El alquimista

Se quedó mirando las piedras, y las tocó sucesivamente con cuidado, sintiendo la temperatura y la superficie lisa. Ellas eran su tesoro. El simple contacto de las piedras le dio más tranquilidad. Le recordaban al viejo. «Cuando quieres una cosa, todo el Universo conspira para ayudarte a conseguirla», le había dicho. Le gustaría saber cómo podía ser verdad aquello. Estaba en un mercado vacío, sin un céntimo en el bolsillo y sin ovejas para guardar aquella noche. Pero las piedras eran la prueba de que había encontrado un rey, un rey que sabía su historia, sabía acerca del arma de su padre y de su primera experiencia sexual. «Las piedras sirven para la adivinación. Se llaman Urim y Tumim.»

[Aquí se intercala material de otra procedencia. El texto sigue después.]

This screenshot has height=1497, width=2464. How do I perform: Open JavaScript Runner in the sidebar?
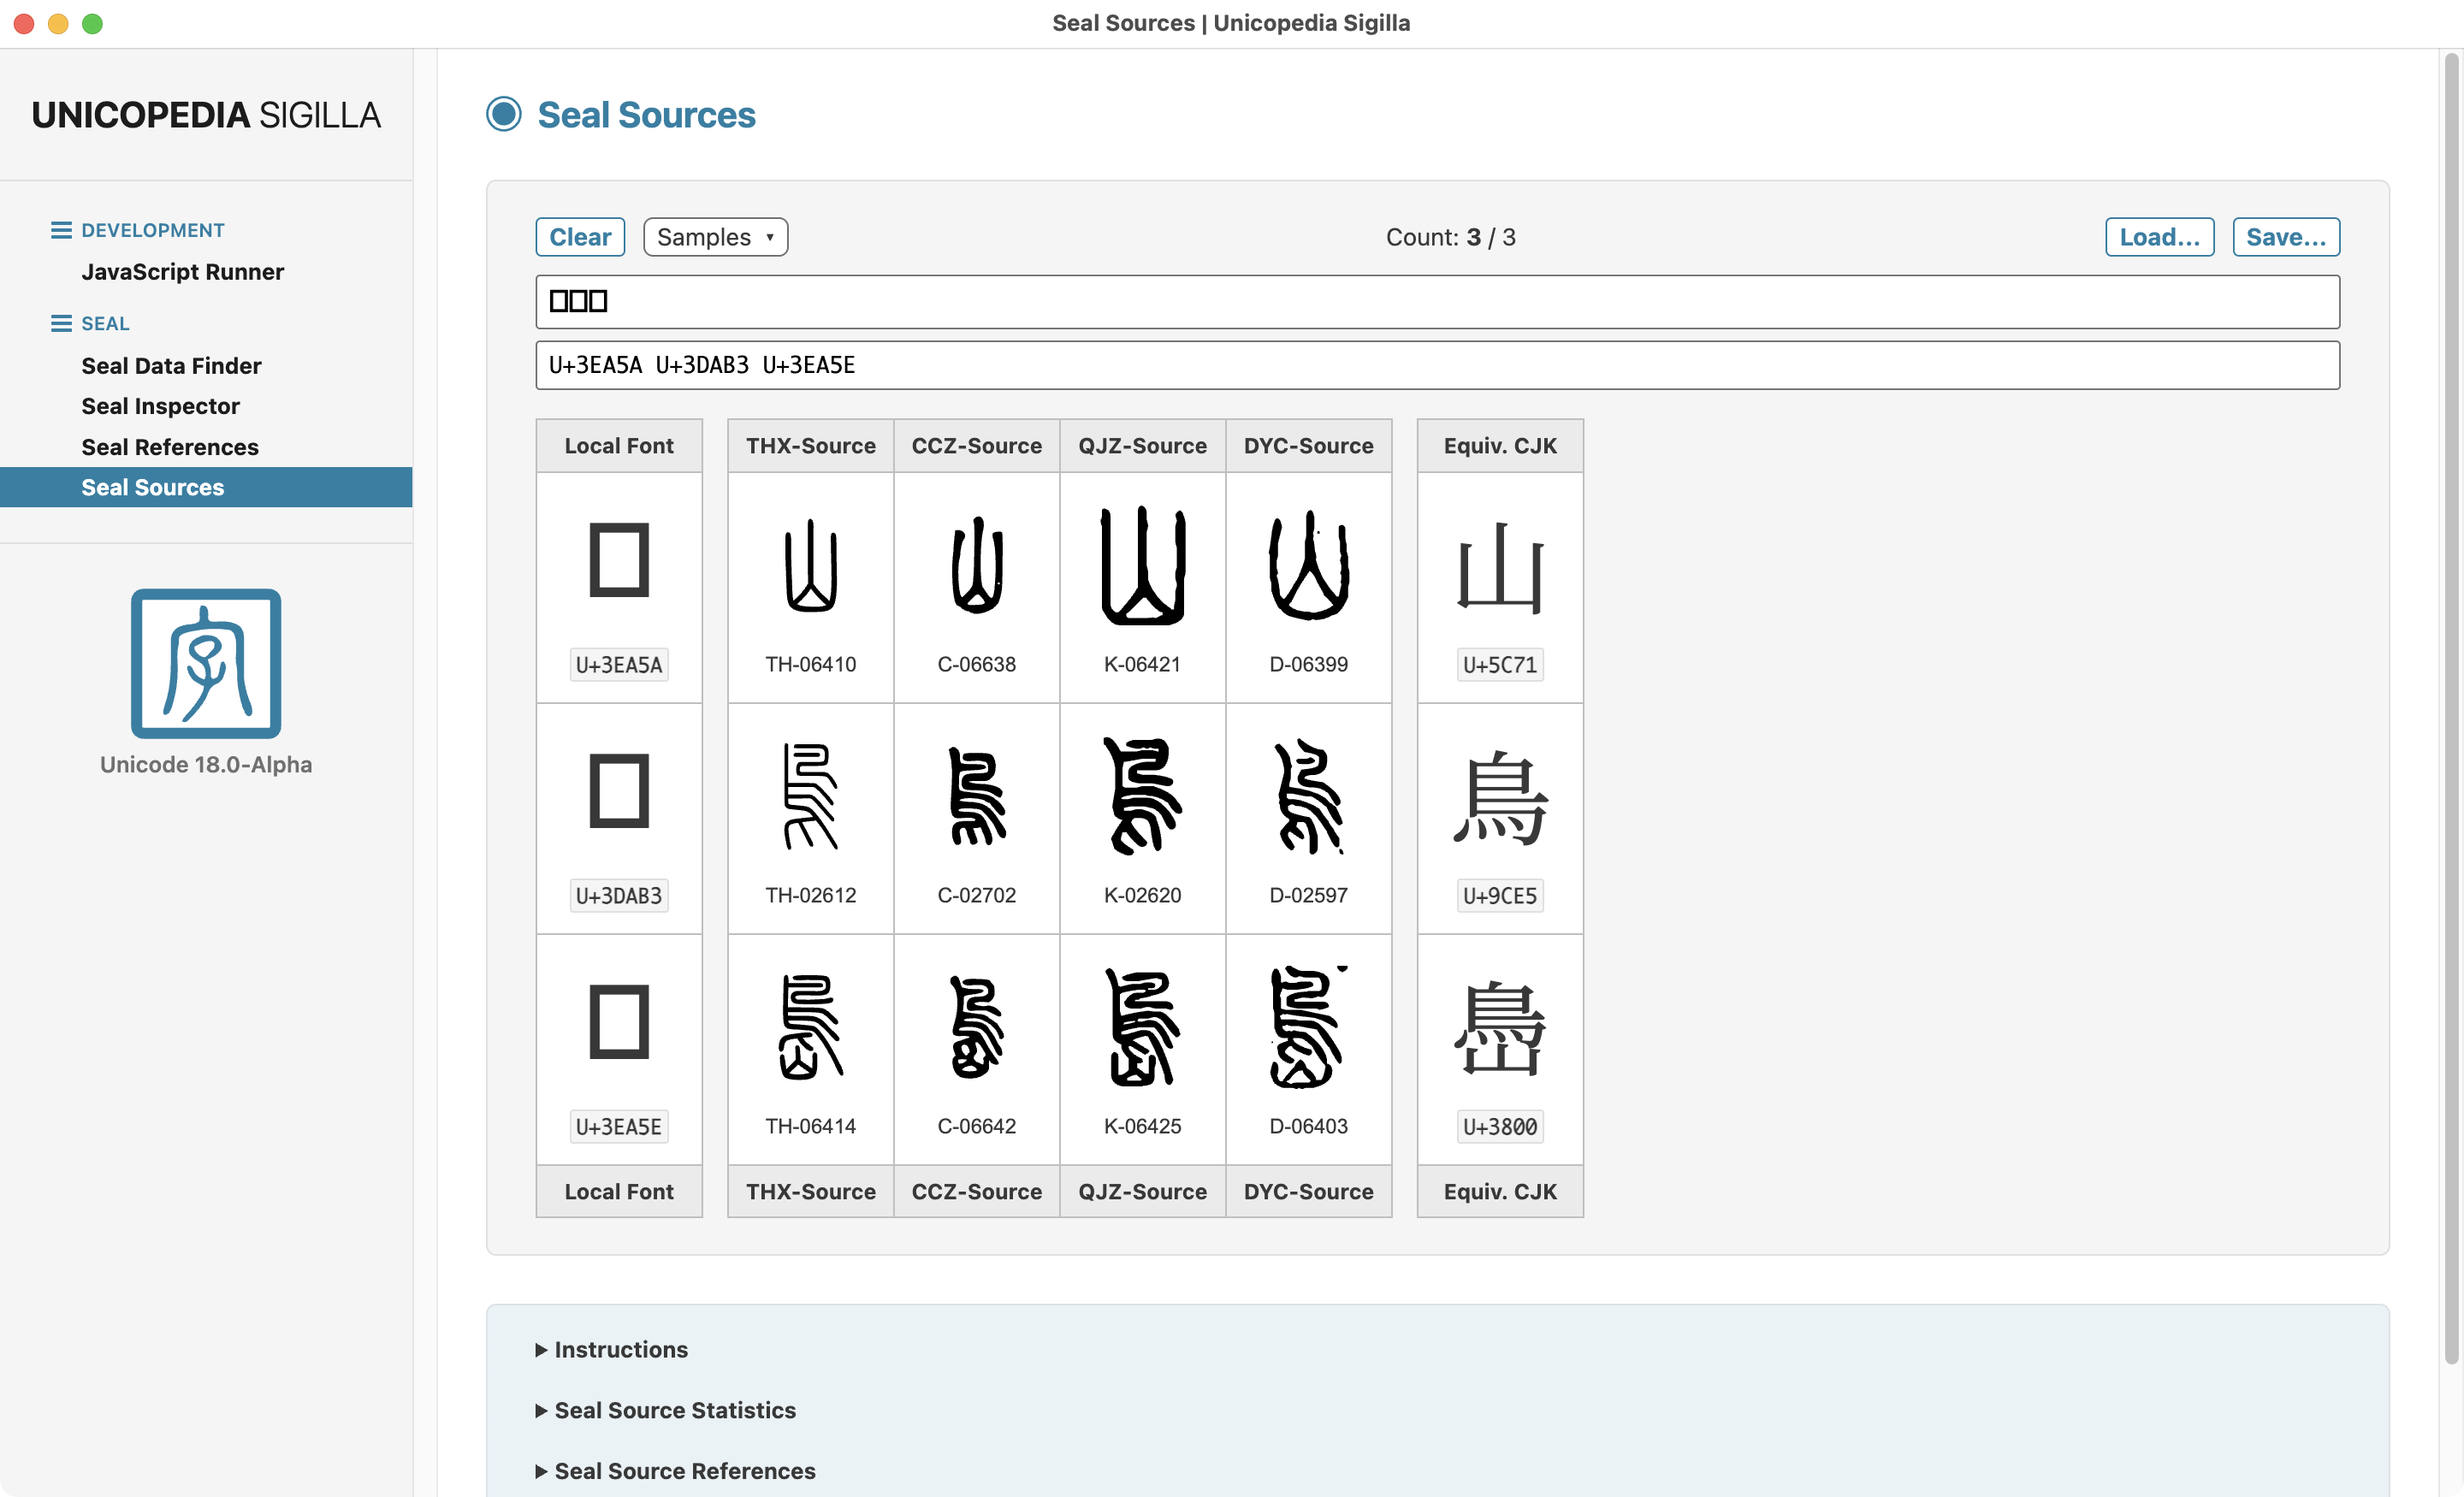coord(183,272)
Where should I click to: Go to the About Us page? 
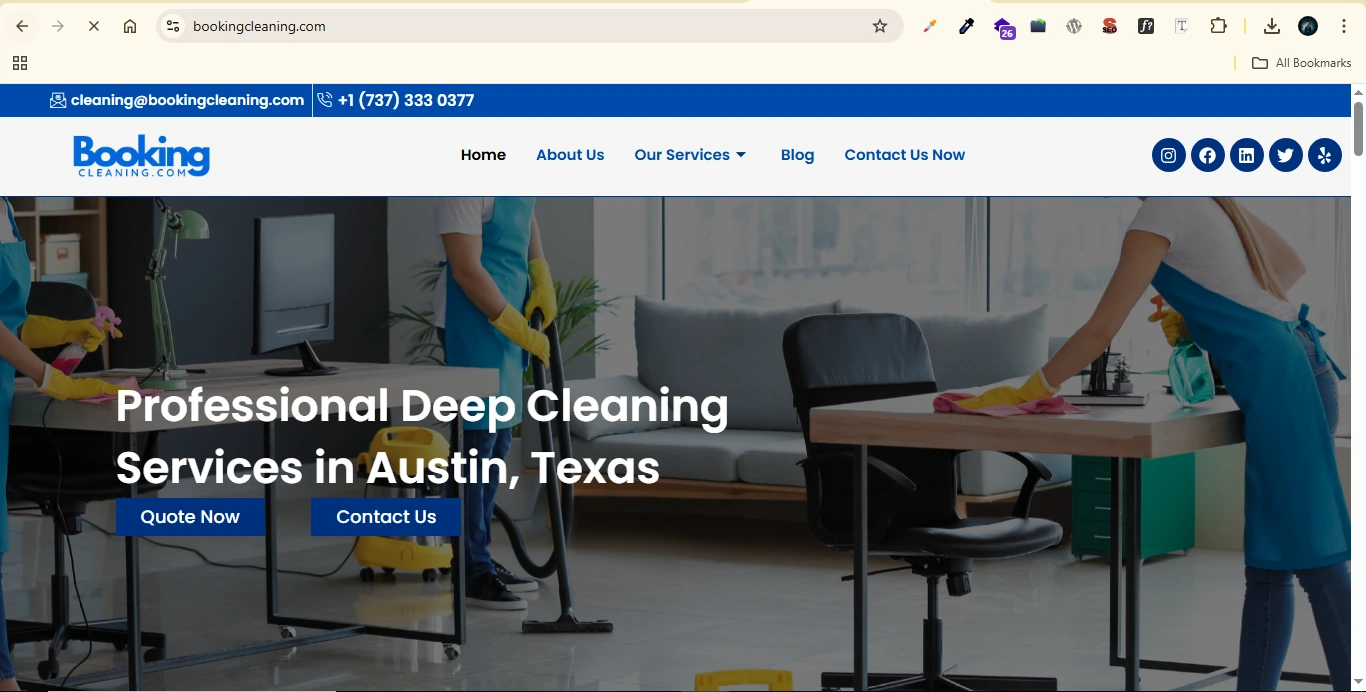(570, 155)
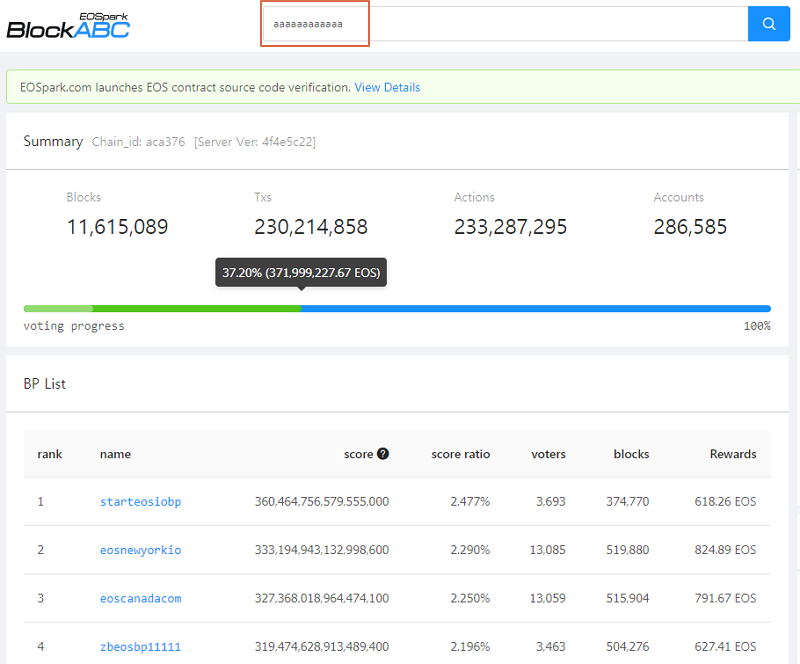The width and height of the screenshot is (800, 664).
Task: Click the rank column header
Action: pyautogui.click(x=50, y=454)
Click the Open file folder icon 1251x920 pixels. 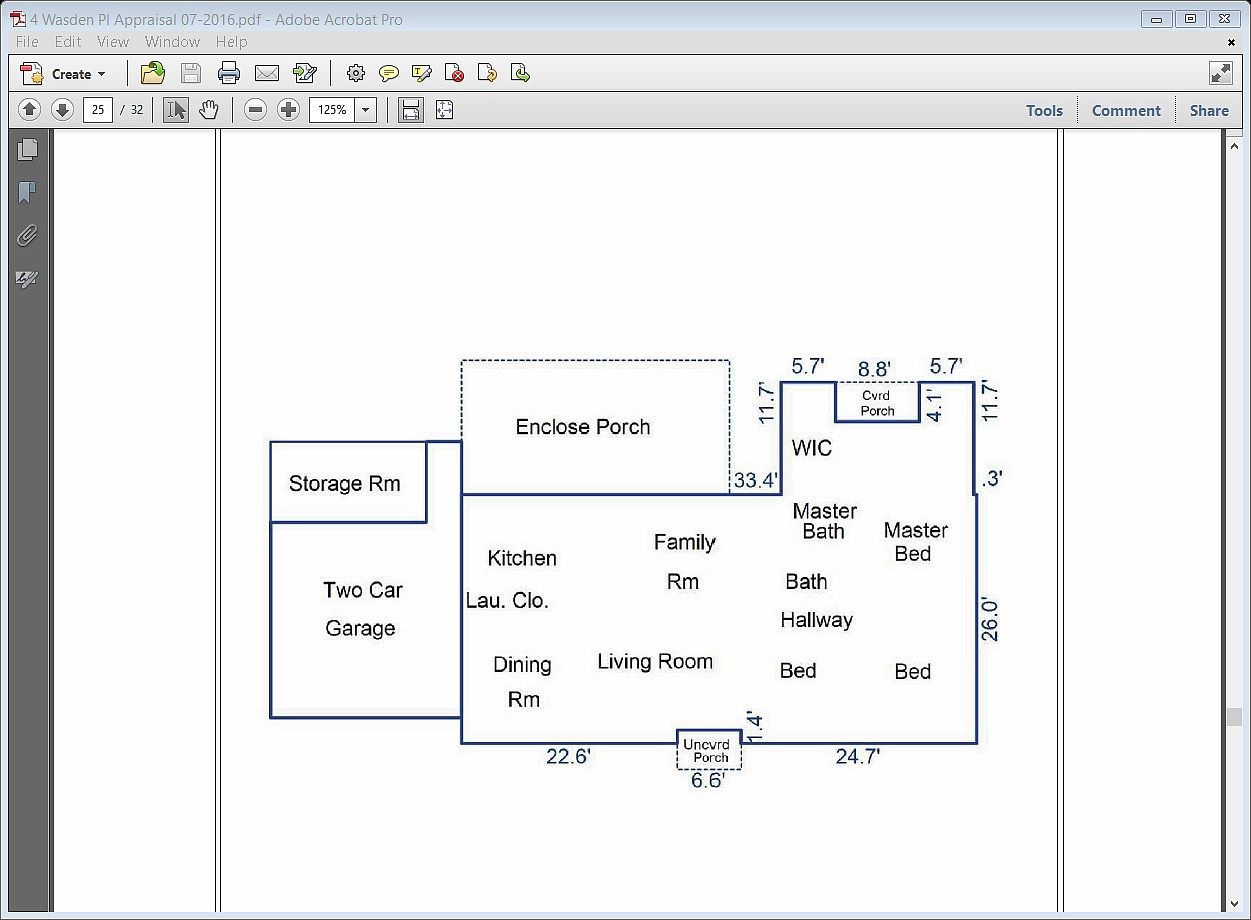pos(153,73)
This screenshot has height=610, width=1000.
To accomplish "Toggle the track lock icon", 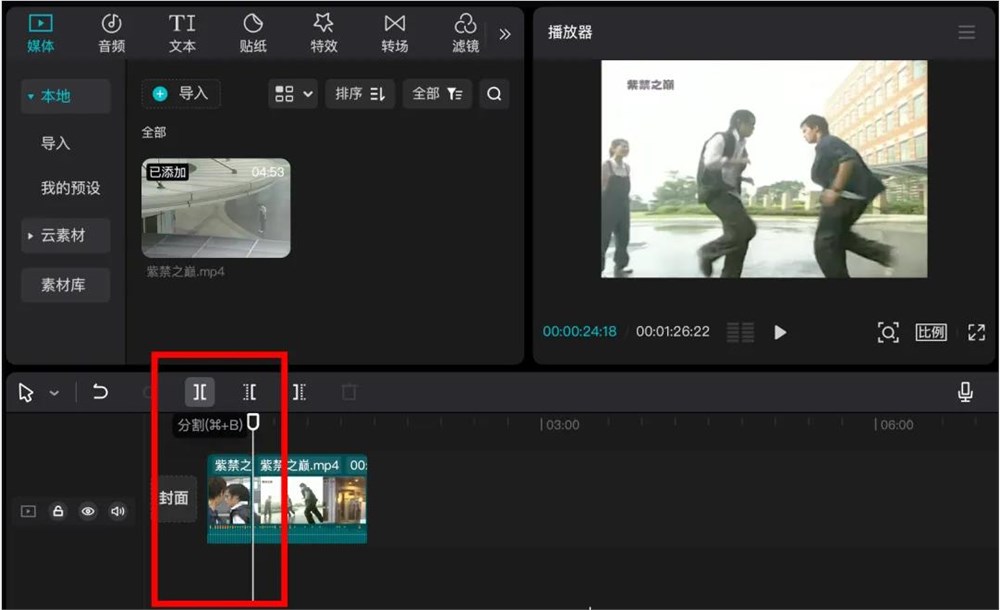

El muchacho colocó de nuevo las piedras dentro del zurrón y decidió hacer la prueba. El viejo le había dicho que formulara preguntas claras, porque las piedras sólo servían para quien sabe lo que quiere. El muchacho preguntó entonces si la bendición del viejo continuaba aún con él. Sacó una de las piedras. Era «sí».

-¿Voy a encontrar mi tesoro?

Metió la mano en el saco para coger una piedra cuando ambas se escurrieron por un agujero en la tela. El muchacho nunca se había dado cuenta de que su zurrón estuviera roto. Se inclinó para recoger a Urim y Tumim y colocarlas otra vez dentro. Al verlas en el suelo, sin embargo, otra frase surgió en su cabeza.

«Aprende a respetar y a seguir las señales» le había dicho el viejo rey. Una señal. El chico se rió para sus adentros. Después recogió las dos piedras del suelo y las volvió a colocar en el zurrón. No pensaba coser el agujero: las piedras podrían escaparse por allí siempre que quisieran. Había entendido que no se deben preguntar ciertas cosas para no huir del propio destino. «Prometí tomar mis propias decisiones», se dijo. Pero las piedras le habían dicho que el viejo seguía con él, y eso le dio más confianza. Miró nuevamente el mercado vacío y ya no sintió la desesperación de antes.

No era un mundo extraño; era un mundo nuevo. Y, al fin y al cabo, todo lo que él quería era exactamente eso: conocer mundos nuevos. Incluso aunque jamás llegase hasta las Pirámides él ya había ido mucho más lejos que cualquier pastor que conociese. «¡Ah, si ellos supieran que apenas a dos horas de barco existen tantas cosas diferentes!» El mundo nuevo aparecía frente a él bajo la forma de un mercado vacío, pero él ya había visto aquel mercado lleno de vida y nunca más lo olvidaría. Se acordó de la espada: le costó muy caro contemplarla durante unos instantes, pero tampoco había visto nada igual en su vida. Sintió de repente que él podía contemplar el mundo como una pobre víctima de un ladrón o como un aventurero en busca de un tesoro. «Soy un aventurero en busca de un tesoro», pensó, antes de que un inmenso cansancio le hiciese caer dormido.

Lo despertó un hombre que le estaba tocando con el codo. Se había dormido en medio del mercado y la vida de aquella plaza estaba a punto de recomenzar. Miró a su alrededor, buscando a sus ovejas, y se dio cuenta de que estaba en otro mundo.

En vez de sentirse triste, se sintió feliz. Ya no tenía que seguir buscando agua y comida; ahora podía seguir en busca de un tesoro. No tenía un céntimo en el bolsillo, pero tenía fe en la vida. La noche anterior había escogido ser un aventurero, igual que los personajes de los libros que solía leer. Comenzó a deambular sin prisa por la plaza. Los comerciantes levantaban sus paradas; ayudó a un pastelero a montar la suya. Había una sonrisa diferente en el rostro de aquel pastelero: estaba alegre, despierto ante la vida, listo para empezar un buen día de trabajo. Era una sonrisa que le recordaba algo al viejo, aquel viejo y misterioso rey que había conocido.